***** Page text *****

# Complications in the land of chaos



## LuckyLizard (Nov 2, 2012)

Ok humor me I'm not to familiar with this concept of outside help. That and I've deleted a bunch of stuff so this is the re-write to sum up the issue.

My husband and I have been married... 5 or 6 yrs. I don't remmeber (nor does he but we agree its 5 or 6). We have one child, 3 yr old. We've had our issues, and have pointed them out to the point they are pointed out in neon lights. We know the problems. >.> ....... mainly his issues. I have my fair share but half to almost the majority of the fights are because of his issues. 

Let me explain: He is jealous. He has jealousy issues, but not with just guys. EVERYONE. I call one of my female friends, like my best friend. We have been nothing but best frineds for over 15 years. She is a permanent fixture in my life, he knows this but gets jealous. I have guy friends, not a big deal, there is NO attraction between us. He gets jealous. I call CALL someone... JEALOUS. Sometimes its to the point where he acts like a major pain and starts an argument just to start one because I like talking to someone! He even gets to the point of looking through my personal messages. There is NOTHING there but the usual banter between two friends. 

I am frankly sick of it and he knows it all too well. I personally don't care who he talks to. I don't care who sends him texts, yadda yadda yadda. I very honestly don't care! And I tell him this I don't care, if I ask it's because I'm nosy/bored. He could lie to me and I'd never know. I don't get why I can't have the same?! I can understand a bit of it stems from his ex-wife who cheated on him. But as HE cleary points out I'm NOT her and HE knows this, still does this to me.

***** Data section *****

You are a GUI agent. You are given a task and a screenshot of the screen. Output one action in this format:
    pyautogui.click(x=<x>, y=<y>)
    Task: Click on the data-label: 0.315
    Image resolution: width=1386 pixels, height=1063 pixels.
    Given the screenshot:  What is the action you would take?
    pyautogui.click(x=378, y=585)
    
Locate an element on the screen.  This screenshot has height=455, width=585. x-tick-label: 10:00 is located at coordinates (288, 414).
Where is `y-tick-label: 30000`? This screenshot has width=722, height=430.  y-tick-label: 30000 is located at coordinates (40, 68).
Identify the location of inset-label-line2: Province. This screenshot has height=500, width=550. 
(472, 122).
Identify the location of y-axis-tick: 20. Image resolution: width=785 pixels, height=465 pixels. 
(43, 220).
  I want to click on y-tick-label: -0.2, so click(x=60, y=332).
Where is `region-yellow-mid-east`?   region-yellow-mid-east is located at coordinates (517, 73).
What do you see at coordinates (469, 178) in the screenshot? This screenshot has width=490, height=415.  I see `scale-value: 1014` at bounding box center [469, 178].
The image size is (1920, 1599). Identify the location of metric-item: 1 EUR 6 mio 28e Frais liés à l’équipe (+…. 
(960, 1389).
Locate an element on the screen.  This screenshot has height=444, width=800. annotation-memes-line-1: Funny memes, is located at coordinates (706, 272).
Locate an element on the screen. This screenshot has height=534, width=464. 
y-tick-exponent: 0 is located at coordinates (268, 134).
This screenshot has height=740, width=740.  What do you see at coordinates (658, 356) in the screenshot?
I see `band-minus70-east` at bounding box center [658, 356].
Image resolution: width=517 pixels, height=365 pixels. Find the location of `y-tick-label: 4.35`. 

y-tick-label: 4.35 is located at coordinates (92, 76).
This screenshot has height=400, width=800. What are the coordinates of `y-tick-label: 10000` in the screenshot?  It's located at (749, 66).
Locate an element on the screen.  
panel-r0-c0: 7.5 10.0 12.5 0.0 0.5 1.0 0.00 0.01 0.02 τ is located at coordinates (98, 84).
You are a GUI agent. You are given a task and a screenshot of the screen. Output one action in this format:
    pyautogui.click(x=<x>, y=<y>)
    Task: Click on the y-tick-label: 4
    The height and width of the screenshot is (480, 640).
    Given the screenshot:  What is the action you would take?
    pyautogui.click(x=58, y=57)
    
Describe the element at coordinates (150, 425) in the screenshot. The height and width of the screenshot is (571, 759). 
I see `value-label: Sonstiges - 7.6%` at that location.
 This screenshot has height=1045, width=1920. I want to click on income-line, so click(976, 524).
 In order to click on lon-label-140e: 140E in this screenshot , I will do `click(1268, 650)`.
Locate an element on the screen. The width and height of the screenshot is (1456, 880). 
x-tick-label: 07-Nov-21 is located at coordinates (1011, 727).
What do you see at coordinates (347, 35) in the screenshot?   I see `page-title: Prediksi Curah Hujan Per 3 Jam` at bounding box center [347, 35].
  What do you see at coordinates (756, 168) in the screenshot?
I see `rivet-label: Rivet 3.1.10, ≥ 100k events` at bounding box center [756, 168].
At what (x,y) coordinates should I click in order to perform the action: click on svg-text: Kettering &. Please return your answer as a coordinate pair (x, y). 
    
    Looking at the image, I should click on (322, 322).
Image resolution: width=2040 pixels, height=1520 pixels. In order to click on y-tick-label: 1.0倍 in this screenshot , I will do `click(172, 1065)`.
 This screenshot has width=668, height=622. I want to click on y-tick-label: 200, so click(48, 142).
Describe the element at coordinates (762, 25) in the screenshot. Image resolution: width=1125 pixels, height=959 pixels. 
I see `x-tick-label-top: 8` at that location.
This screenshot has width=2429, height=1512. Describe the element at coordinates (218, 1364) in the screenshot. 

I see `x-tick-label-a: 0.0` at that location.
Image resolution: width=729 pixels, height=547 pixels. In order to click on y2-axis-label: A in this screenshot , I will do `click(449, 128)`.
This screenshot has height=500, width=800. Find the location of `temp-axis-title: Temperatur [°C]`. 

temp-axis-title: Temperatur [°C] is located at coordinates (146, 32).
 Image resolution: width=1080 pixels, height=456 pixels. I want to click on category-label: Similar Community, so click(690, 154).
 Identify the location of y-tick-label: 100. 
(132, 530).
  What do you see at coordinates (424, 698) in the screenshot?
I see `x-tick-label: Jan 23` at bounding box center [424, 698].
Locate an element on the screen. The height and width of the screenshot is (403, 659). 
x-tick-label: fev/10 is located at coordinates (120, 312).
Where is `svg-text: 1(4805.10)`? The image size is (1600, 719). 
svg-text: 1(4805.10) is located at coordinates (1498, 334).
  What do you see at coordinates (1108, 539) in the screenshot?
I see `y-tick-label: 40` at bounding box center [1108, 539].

*****

### Directions
a – In the post about jealousy, how long has the writer been best friends with the female friend mentioned?
b – Please list every word in the post about jealousy that is written entirely in capital letters, not counting the single letter "I". Give each word once.

### Answers below
a – Over 15 years.

b – EVERYONE, NO, CALL, JEALOUS, NOTHING, HE, NOT